Even if the exploitation is done by taking a gene sequence from a creature, throwing it on a plasmid, shoving that into a friendly bacterial culture, and growing the shit in a vat, that's a pretty decent thing.
But if the exploitation is done by harvesting enough of the organism to pose a threat to its continued existence in the wild, then that's something that needs to be stopped (or we may have no more Truffula Trees, for example).
Harvesting a couple of specimens for characterization will not disrupt the antarctic food chain, particularly with the bacterial species. It will just be a matter of creating the appropriate "extreme" habitat/culture conditions, and these organisms can be studied anywhere. There's no way that pfizer or someone else is going to go set up shop down there. Researchers will take a handful of antarctic specimens and study their function elsewhere.

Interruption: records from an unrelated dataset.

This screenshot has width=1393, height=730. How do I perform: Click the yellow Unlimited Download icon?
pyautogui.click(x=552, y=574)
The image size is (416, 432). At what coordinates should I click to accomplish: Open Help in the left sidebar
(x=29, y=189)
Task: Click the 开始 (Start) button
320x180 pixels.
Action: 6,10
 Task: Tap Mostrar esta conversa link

Most of these discoveries end up producing nothing because the original hypothesis was wrong or the end result ended up not making it through the testing process. Each failure is an expensive failure, so you need some way to recover the costs of taking these risks. The only way we know of is to give the agency making the discovery (or more specifically the agency that manages to make something that is actually useful from this original discovery) some porprietary protection so that they can recover enough profit to justify all of the failures.
It is these proprietary interests that allow you to even use a computer, so maybe you should cut them some slack and genuflect in the direction of the USPTO every time you boot your computer. It is not benevolent sharing of knowledge that drove the CPU, disk drive, and RAM manufacturers to invest in the processes and technology that enabled them to produce these products so cheaply.

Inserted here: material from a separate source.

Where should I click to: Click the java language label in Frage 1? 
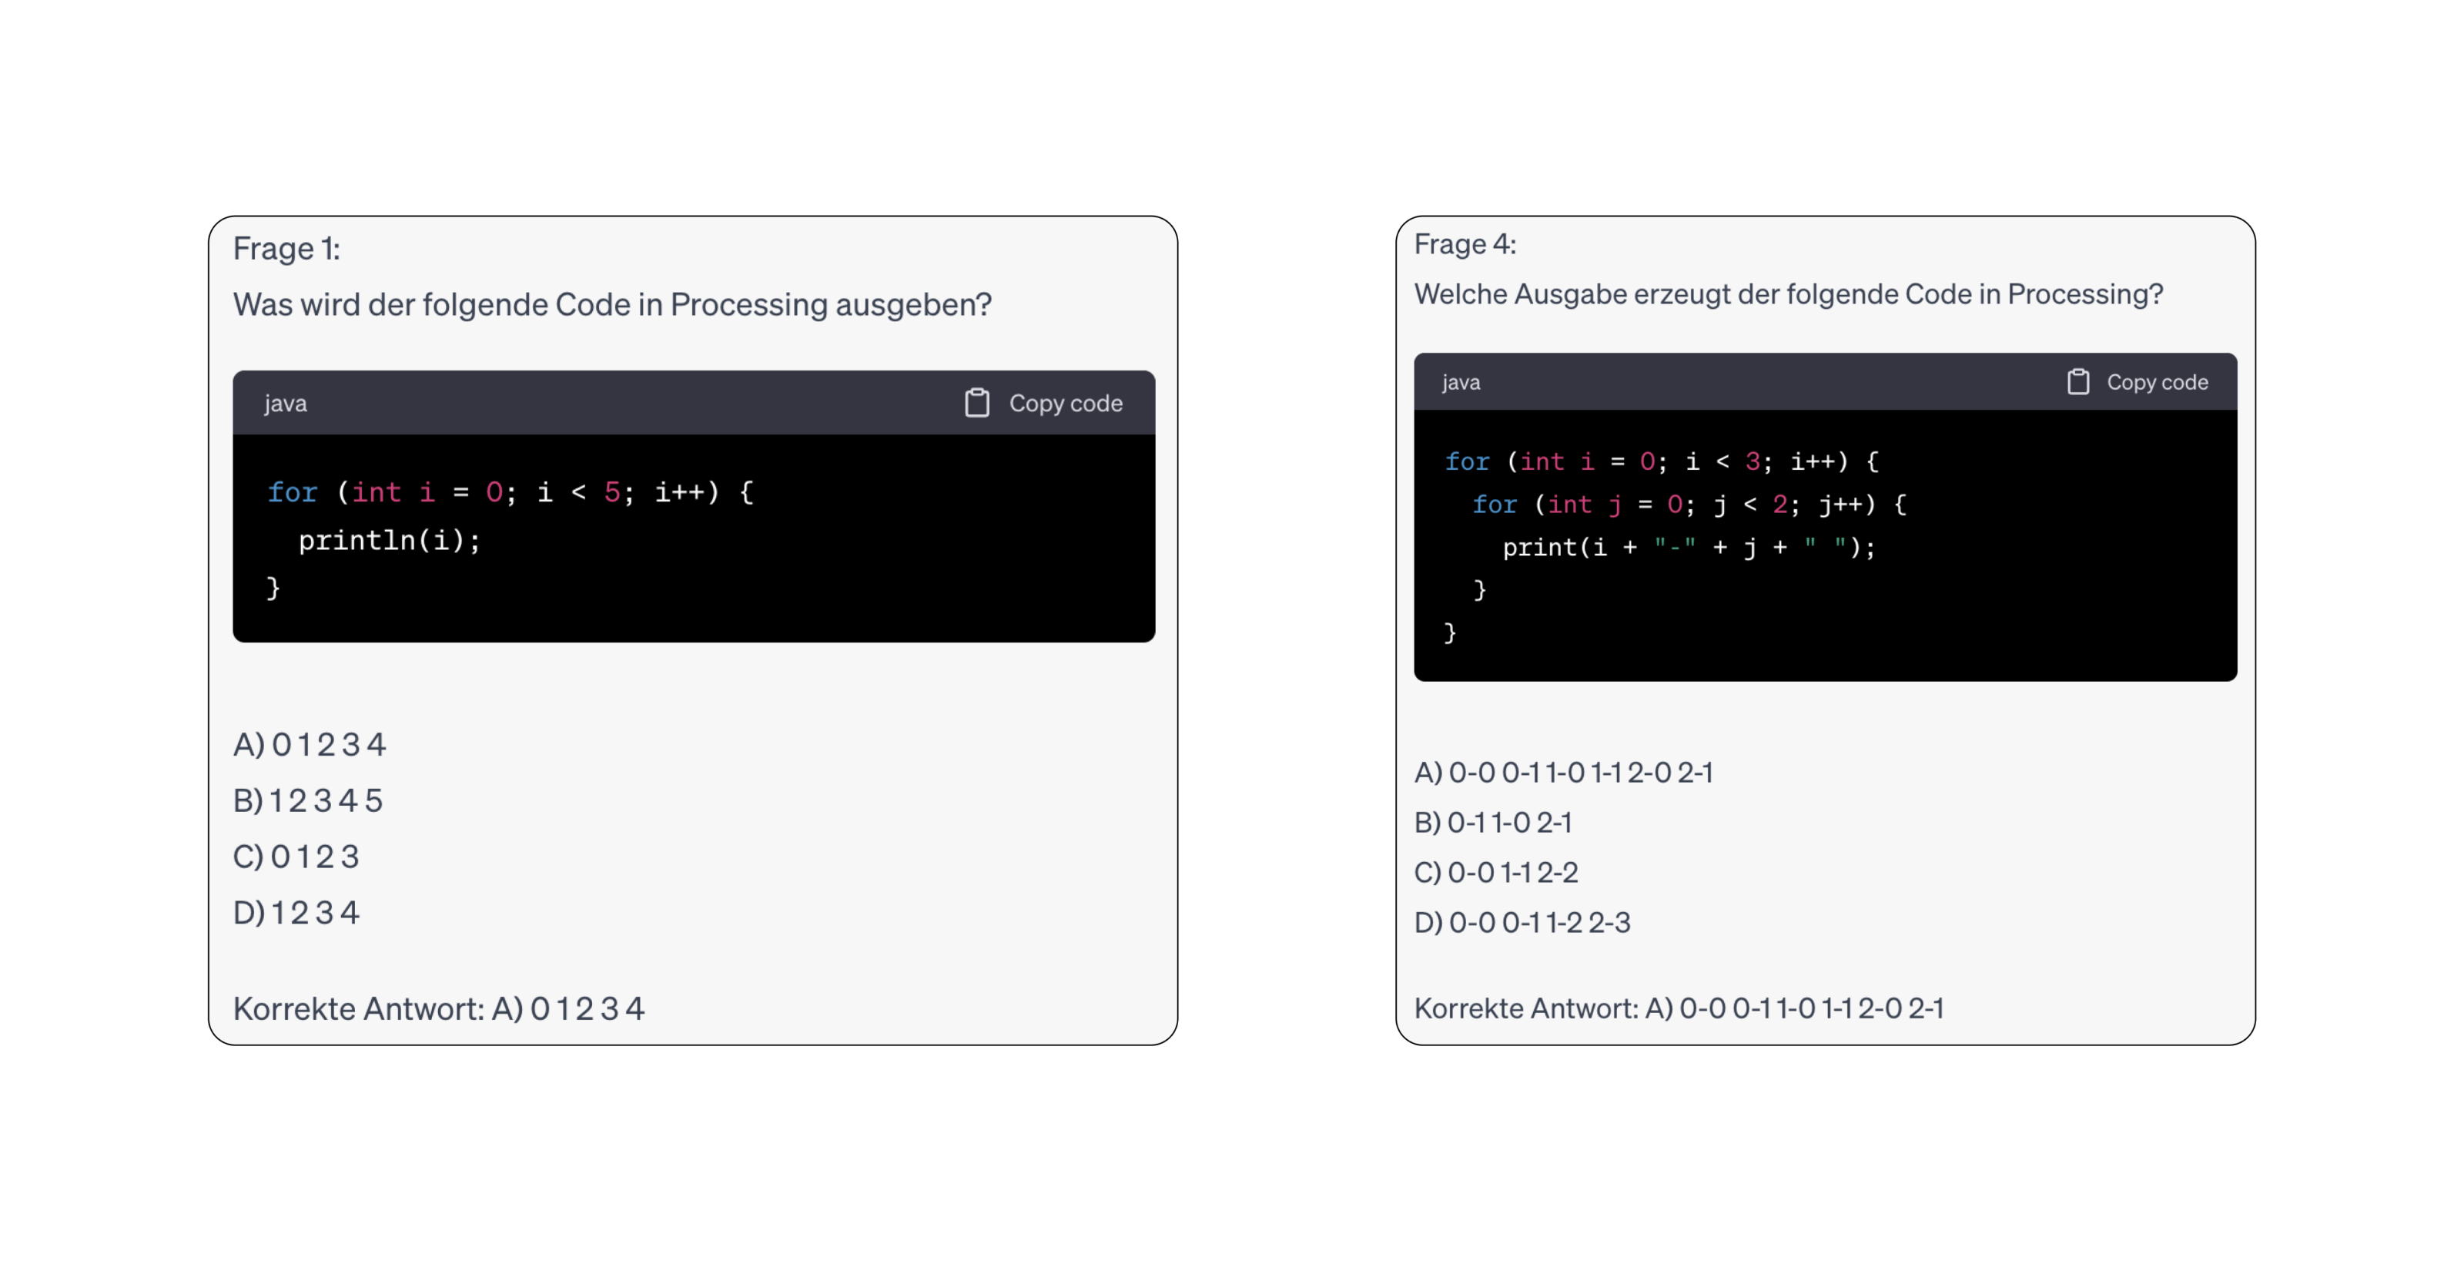click(285, 403)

Greed is good. It provided the comfortable world you enjoy today and continues to provide the environment that makes open source software possible in the first place. The truth can be a bitter pill to swallow, but get over it. The tools and techniques that enable you to prosper are the direct result of proprietary and secret knowledge that recovered its investment and then became open knowledge.
When bioprospectors search tropical areas, the more accepted practice is to partner with the indigenous people so they can benefit from any financial rewards made from the bio-findings. Since Antarctica is property held in common (like the Moon: eh, W.?) by the entire human species, shouldn't any profit sharing go to an international body?
Nature has been creating new drugs for hundreds of millions of years. Why shouldn't we use this valuable resource?
Actually, it's not a question of technology - it's a question of population. Less people, less primary production devoted to feeding people, more undiluted nature.
Corruptissima re publica plurimae leges.